The story is Krishna and Sudama Redux. Two friends, Arjun and Manu, from childhood share a common dream. They both wish to see Manu become a big singing star. Manu migrates to London with his sullen uncle, runs out of the airport… and becomes a rocker almost overnight! Small and very accommodating world.
The sequence where Arjun now grown into a punk-styled Ajay Devgn and sings at Trafalgar Square is ‘Visa’-vis artistic license. The British soil never seemed more welcoming. Although Salman Khan playing the wild and warm Manu is allowed to make innumerable digs at the Indian revenge on their old colonizers, London seems to say namastey most warmly to all the characters in the film.
How is the city to be blamed if the characters secrete a deep dark and negative side to their personality that bubbles to the surface in toxic fumes burning and destroying the music and harmony of the spheres?
Vipul Shah’s London Dreams aims for a more penetrating and profound look at the life of Asians in Britain than Namastey London. The characters here are far more complex and dark. But their presence is constantly challenged by the predictable and often banal narrative.
From the first few frames when we see the two friends in rural Punjab share Arjun’s international musical dreams, we know exactly the way this story is heading. And that includes the love triangle that grows in London among the intense self-flagellating Arjun, the carefree Manu and the happy-go-‘lanky’ girl next-door.
One of the films 7-8 truly warm sequences shows Asin practising Bharat Natyam in front of her ultra-conservative Tamilian father. The dance steps transform into a ritzy jig the minute pop ain’t looking. MTC, here she ‘combs’.
Such moments are far too in-between in Vipul Shah’s sober-and-straight narrative. Even when Manu played at a range that goes from jaded to involved by Salman Khan, is being facetious he does it in a clocked and correct way. Spontaneity is at a low premium among these wannabe rock stars.
No matter what the length of the rock band-members’ hair no one is in a hurry here to let their hair down. They’d rather let each other down. The dramatic confrontations work when they’re done unselfconsciously. Some of them, like the confrontation between the two Pakistani brothers in a back-alley of London after the one tells the other about Arjun’s treachery and betrayal, is plainly mawkish. Because the film forever has its pale heart in the right place the length (nearly 3 hours) is largely excusable. The meandering atonal music score by Shankar-Ehsaan-Loy is not.
Why would stadiums filled with gora log be screaming at our rockers singing these listless songs? And what does the dream of the band London Dreams really mean?
Move on to the wider questions of jealousy, malevolence, insecurity and over- ambition….and the film delivers wispy wallops in a steady and honest tone. Though the music is plainly awful the background score by Salim-Suleiman fights a pitched battle against the mediocrity of the songs.

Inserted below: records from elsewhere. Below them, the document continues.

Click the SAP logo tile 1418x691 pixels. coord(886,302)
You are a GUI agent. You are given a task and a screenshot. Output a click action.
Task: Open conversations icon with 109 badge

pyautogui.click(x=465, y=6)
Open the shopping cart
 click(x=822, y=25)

Sejal Shah’s cinematography is outstanding, often capturing the characters in various phase of emotional breakdown against the quaint neat London backdrop.
Among the cast Ajay Devgn gets to the heart of his troubled and over-reaching character and pulls out a well-balanced performance, though he hardly looks like a rock star (the multiple earrings and other exterior preparations make us cringe). The curly-haired Aditya Roy Kapoor ,playing a Pakistani musician,is an interesting presence.